Background
The authors write that "the boreal forest historically has been considered a carbon sink," but that "autotrophic respiration is [supposedly] more sensitive than photosynthesis to increases in temperature (Ryan, 1991; Amthor, 1994)," and, therefore, that in response to global warming, "most models predict autotrophic respiration will increase at a greater rate than photosynthesis, which infers decreased carbon use efficiency and net primary production (Ryan, 1995; VEMAP Members, 1995; Ryan et al., 1996)," which implies that "a substantial increase in temperature could turn the boreal forest into a carbon source (Goulden et al., 1998)," which positive feedback phenomenon could lead to an intensification of the warming of the globe.

What was done
Working about 20 km south of Thompson, Manitoba, Canada (55°53'N, 98°20'W), within large enclosed greenhouse chambers containing black spruce trees (Picea mariana (Mill.) B.S.P.) and the majority of their fine roots, along with soil-heating cables that were used to warm air and soil temperatures about 5°C over ambient control temperatures, Bronson and Gower measured light-saturated net photosynthesis, foliage respiration and stem respiration in heated and control forest plots during the 2005, 2006 and 2007 growing seasons.

What was learned
The two researchers report that throughout their entire study, "both the older foliage, which developed before the experiment, and the new foliage, developed during the experiment, had similar rates of light-saturated net photosynthesis, foliage respiration and stem respiration across all treatments," which, in their words, "underscores the ability of black spruce to maintain homeostasis in a 5°C warmer environment."

What it means
Noting that many global change models predict a doubling of respiration for every 10°C increase in temperature, Bronson and Gower state, in the concluding sentence of their paper, and in no uncertain terms, that "the results from this and other whole-ecosystem warming experiments do not support this model assumption."

References
Amthor, J.S. 1994. Scaling CO2 photosynthesis relationships from the leaf to the canopy. Photosynthesis Research 39: 321-350.

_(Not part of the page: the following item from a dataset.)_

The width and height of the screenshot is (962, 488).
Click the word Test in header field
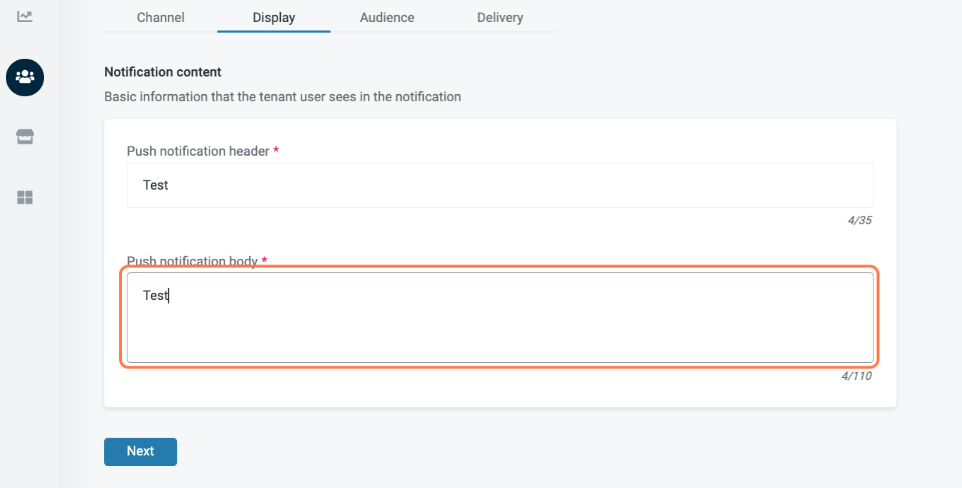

Goulden, M.L., Wofsy, S.C. and Harden, J.W. 1998. Sensitivity of boreal forest carbon balance to soil thaw. Science 279: 214-217.

Ryan, M.G. 1991. Effects of climate change on plant respiration. Ecological Applications 1: 157-167.

Ryan, M.G., Hunt, E.R., McMurtrie, R.E., Agren, G.I., Aber, J.D., Friend, A.D., Rastetter, E.B., Pulliam, W.M., Raison, R.J. and Linder, S. 1996. Comparing models of ecosystem function for temperate conifer forests. In: Greymeyer, A.I., Hall, D.O., Agren, G.I. and Melillo, J.M. (Eds.), Global Change: Effects on Coniferous Forests and Grasslands. John Wiley, New York, New York, USA, p. 313-361.

VEMAP Members. 1995. Vegetation Ecosystem Modeling and Analysis Project: Comparing biogeography and biogeochemistry models in a continental-scale of terrestrial ecosystem response to climate change and CO2 doubling. Global Biogeochemical Cycles 9: 407-437.